- For six major credit card issuers — American Express, Bank of America, Capital One Financial, Citigroup, Discover Financial Services and JPMorgan Chase — October charge-off rates were higher than in September as well as October of 2021, according to a report last week from S&P Global Market Intelligence.
- Their average annualized net loss rate was 1.15% in October, up from 1.04% in September, and also higher than the 0.90% in October 2021, the report said. Still, this year’s October rate was about half of the 2.32% figure in February 2020, just before the COVID-19 pandemic began the following month. Federal government stimulus payments issued during the pandemic were aimed at aiding an economic recovery.
- “Bank executives said such a trend is expected as credit normalizes after stimulus aids wane and people come out of pandemic lockdowns,” S&P Global Market Intelligence said in a Monday web posting on the report.
The consumer behavior with respect to paying off credit card balances is worsening as U.S. macroeconomic trends become gloomier in the face of higher prices for goods and services, and the Federal Reserve’s interest rate increases aimed at tamping down inflation.

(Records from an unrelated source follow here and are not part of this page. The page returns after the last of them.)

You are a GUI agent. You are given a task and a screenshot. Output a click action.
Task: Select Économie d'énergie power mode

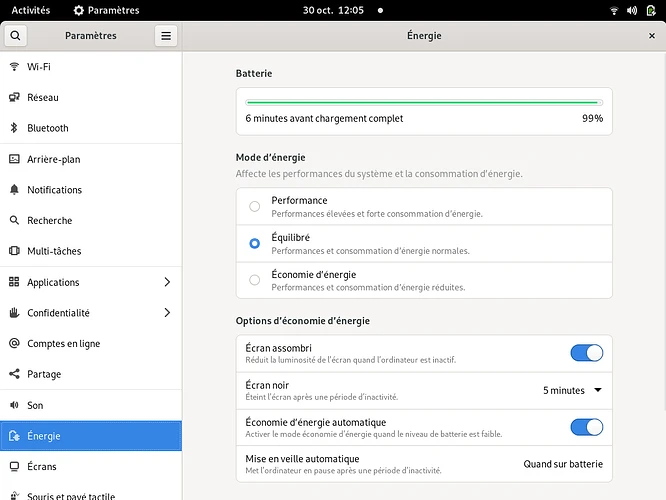tap(255, 280)
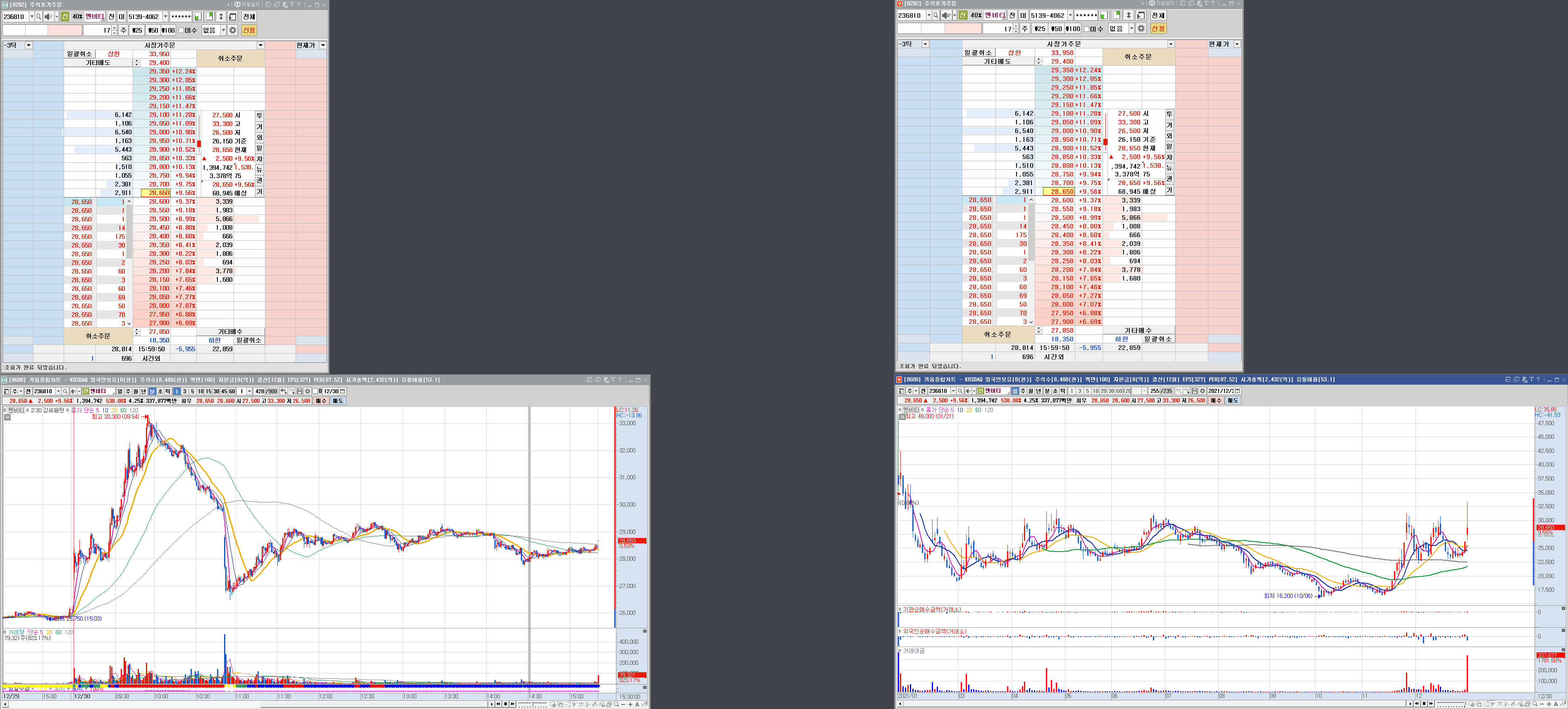This screenshot has height=709, width=1568.
Task: Click stock search magnifier in right chart toolbar
Action: (x=960, y=391)
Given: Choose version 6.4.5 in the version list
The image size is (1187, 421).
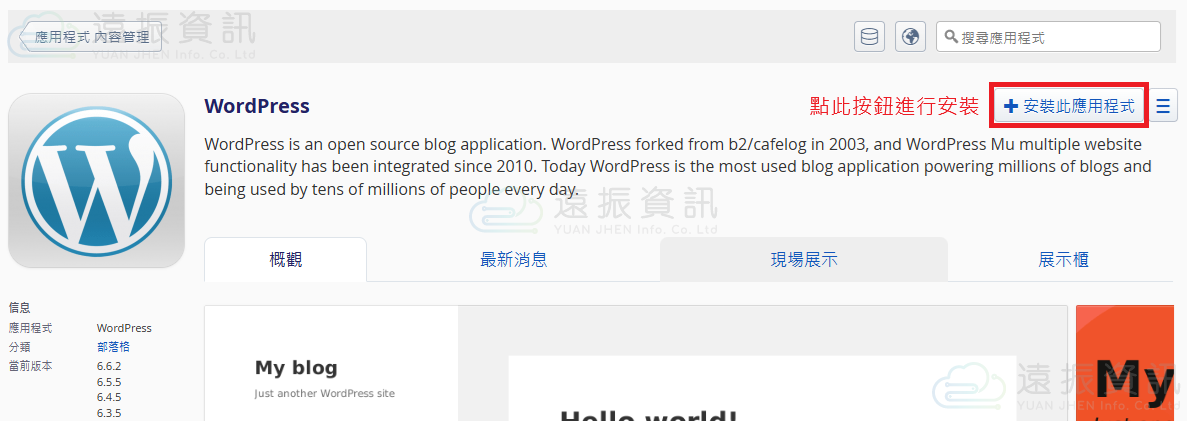Looking at the screenshot, I should point(109,397).
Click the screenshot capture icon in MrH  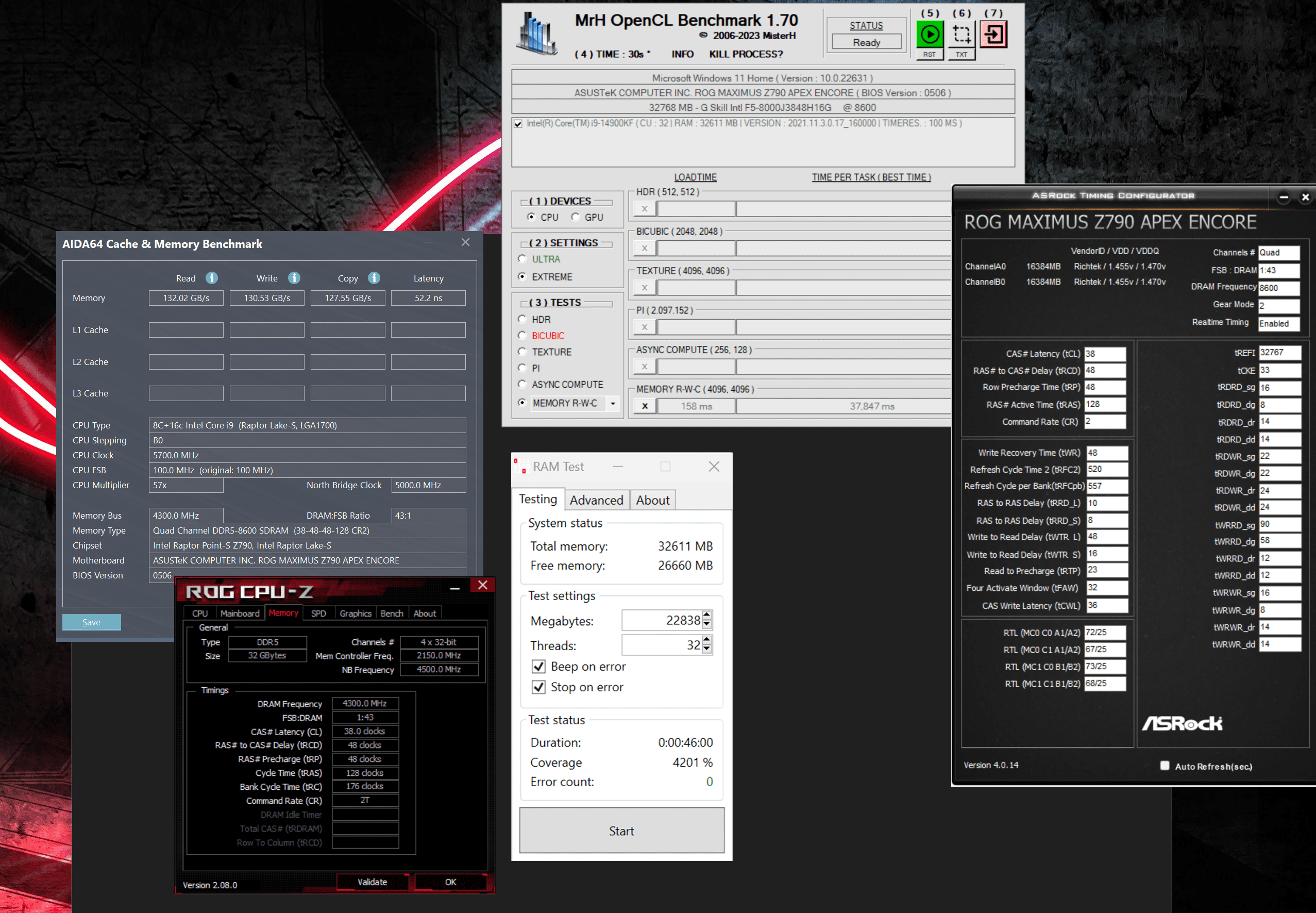[x=961, y=35]
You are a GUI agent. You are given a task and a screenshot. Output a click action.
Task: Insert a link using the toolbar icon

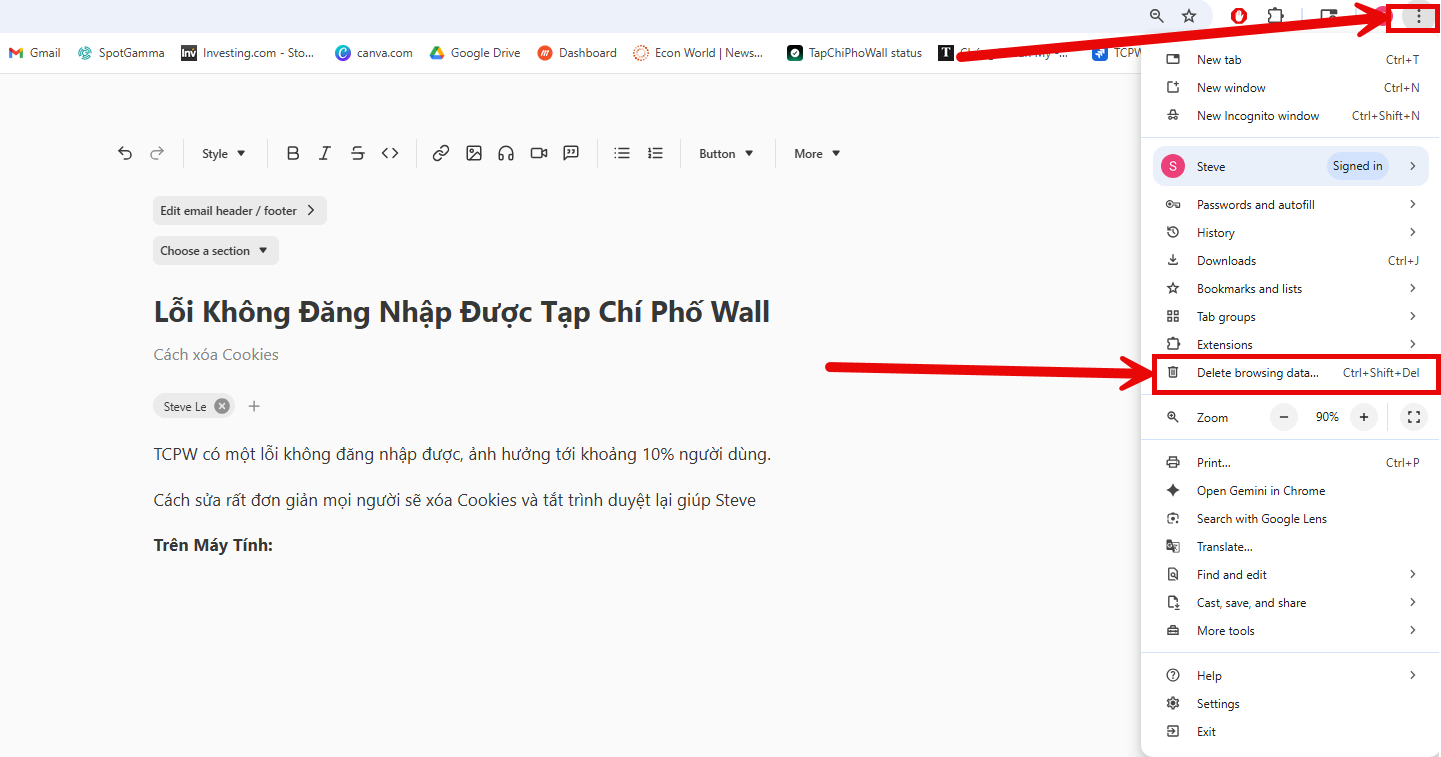tap(440, 154)
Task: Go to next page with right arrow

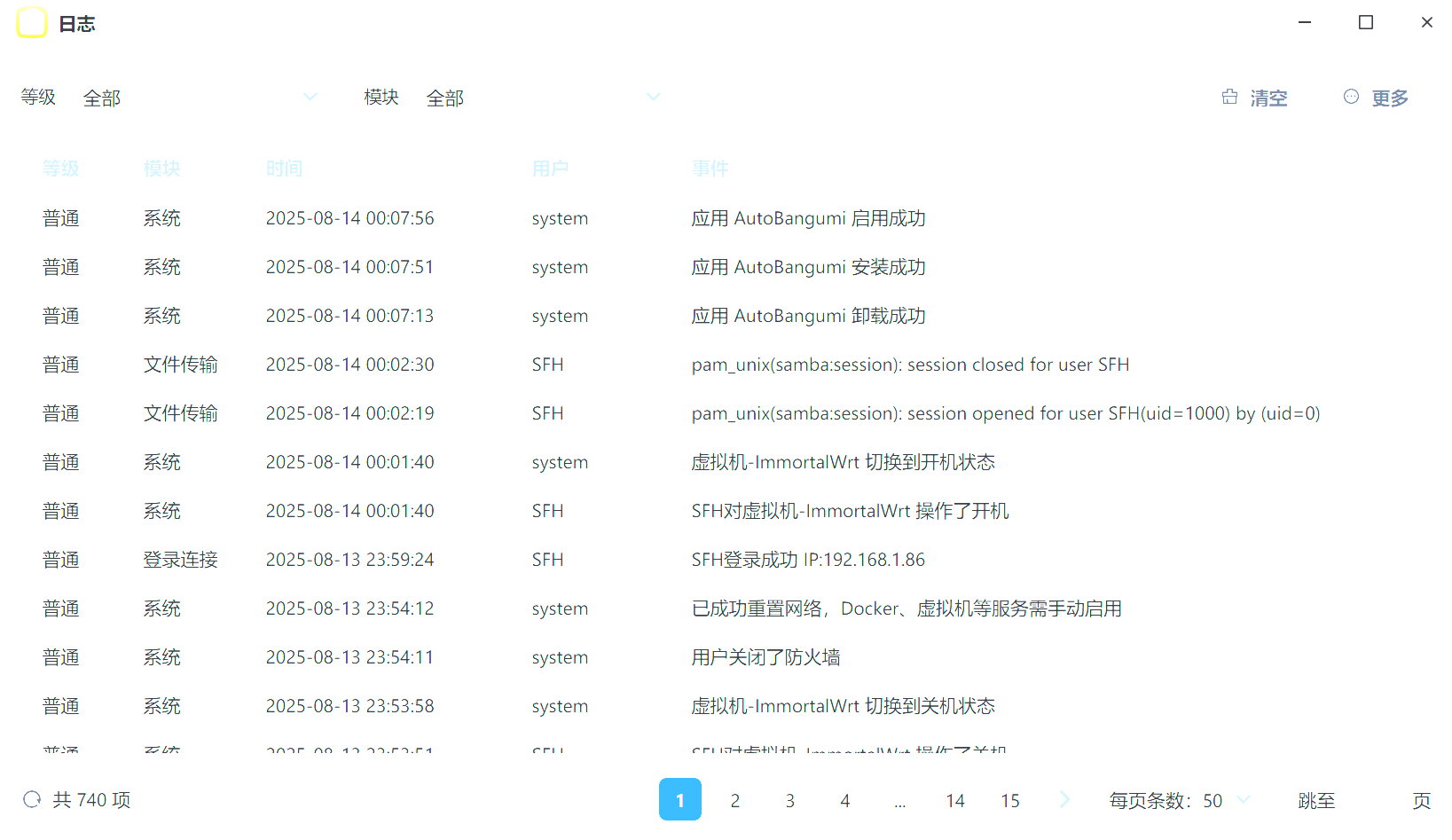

Some economists have predicted a recession is likely.
With respect to the charge-off rate increases, Capital One posted the biggest jump in October versus last year, posting a 48 basis point rise, followed by Citigroup with a 32 basis point increase, the report said.
Bank of America had the highest charge-off rate at 1.37%, followed by Citigroup at 1.32%, while Amex had the lowest charge-off rate at 0.65%.
The banks and their customers could get some relief at least from rising interest rates based on Fed Chairman Jerome Powell’s public comments this week on the central bank’s interest rate strategy. He suggested the bank may soon begin to taper its increases.
Nonetheless, past delinquencies among the card issuers’ customers have also been on the rise, with the average 30-plus-days delinquency rate in October at 0.92% for the six issuers, up 12 basis points over last year, the S&P Global report said.
Capital One had the highest delinquency rate, 1.18%, followed by Discover, 1.17%, according to the report. On the other end of the spectrum, Amex had the lowest rate at 0.54%.
“Despite the backdrop of inflation and looming economic recession, all six major U.S. credit card issuers booked higher credit card portfolio yields in October, with an average of 22.86%, up 110 basis points from a year ago,” the report said.